# 課題 A:
下の抜粋を読み、次の問いに答えよ。
(i) 「注2」によると、価格水準は何のバランスの下で決定されるか。
(ii) 個々の取組の内容や取組目標等はどこに示されているか。
(iii) 農林水産省だけでは解決が困難なものとして挙げられている事項は何か。
# 課題 B:
下の抜粋のうち、「注2 : 価格水準は市場の需要と供給のバランスの下で決定されるものであり、必ずしもコスト縮減の効果が価格低下に」から「助言、指導、先進的な取組の普及等に取り組んでいく。」までを一字も変えずに書き写せ。
# 課題 C:
下の抜粋で、「食料供給コスト縮減検証委員会」において議論が行われた事項をすべて挙げよ。

# 抜粋:
注2 : 価格水準は市場の需要と供給のバランスの下で決定されるものであり、必ずしもコスト縮減の効果が価格低下に
反映されるものではないことに留意。
3
4
重点的に取り組むべき課題
「食料供給コスト縮減検証委員会」においては、食料供給コスト縮減のあり方、
生産段階や流通段階における個別のコスト縮減方策、農協や食品産業事業者の役
割、消費者ニーズへの対応といった事項について活発な議論が行われた。
今般、その議論を踏まえ、農林水産省をはじめとする関係者が、食料供給コス
ト縮減に向けて重点的に取り組むべき課題について、それぞれの取組を確実に推
進することとする。
個々の取組の内容、取組目標等は別添に示すとおりであり、農林水産省として
は、これらの取組が着実に推進されるよう、官民協力の推進に十分配慮しつつ、
助言、指導、先進的な取組の普及等に取り組んでいく。
なお、農林水産省だけでは解決が困難な原油価格の高騰、交通インフラの整備
等に関しては、関係府省等と連携した取組を行っていく。

# 提供記録:
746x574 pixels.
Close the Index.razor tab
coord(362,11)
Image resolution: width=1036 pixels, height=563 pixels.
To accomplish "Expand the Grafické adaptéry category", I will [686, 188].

==

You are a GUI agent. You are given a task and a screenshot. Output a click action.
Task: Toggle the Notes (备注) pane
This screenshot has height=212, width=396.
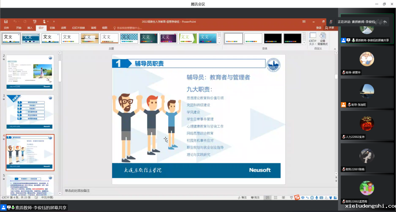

# 解答例 A:
(i) 市場の需要と供給のバランス
(ii) 別添
(iii) 原油価格の高騰、交通インフラの整備等

# 解答例 B:
注2 : 価格水準は市場の需要と供給のバランスの下で決定されるものであり、必ずしもコスト縮減の効果が価格低下に
反映されるものではないことに留意。
3
4
重点的に取り組むべき課題
「食料供給コスト縮減検証委員会」においては、食料供給コスト縮減のあり方、
生産段階や流通段階における個別のコスト縮減方策、農協や食品産業事業者の役
割、消費者ニーズへの対応といった事項について活発な議論が行われた。
今般、その議論を踏まえ、農林水産省をはじめとする関係者が、食料供給コス
ト縮減に向けて重点的に取り組むべき課題について、それぞれの取組を確実に推
進することとする。
個々の取組の内容、取組目標等は別添に示すとおりであり、農林水産省として
は、これらの取組が着実に推進されるよう、官民協力の推進に十分配慮しつつ、
助言、指導、先進的な取組の普及等に取り組んでいく。

# 解答例 C:
食料供給コスト縮減のあり方
生産段階や流通段階における個別のコスト縮減方策
農協や食品産業事業者の役割
消費者ニーズへの対応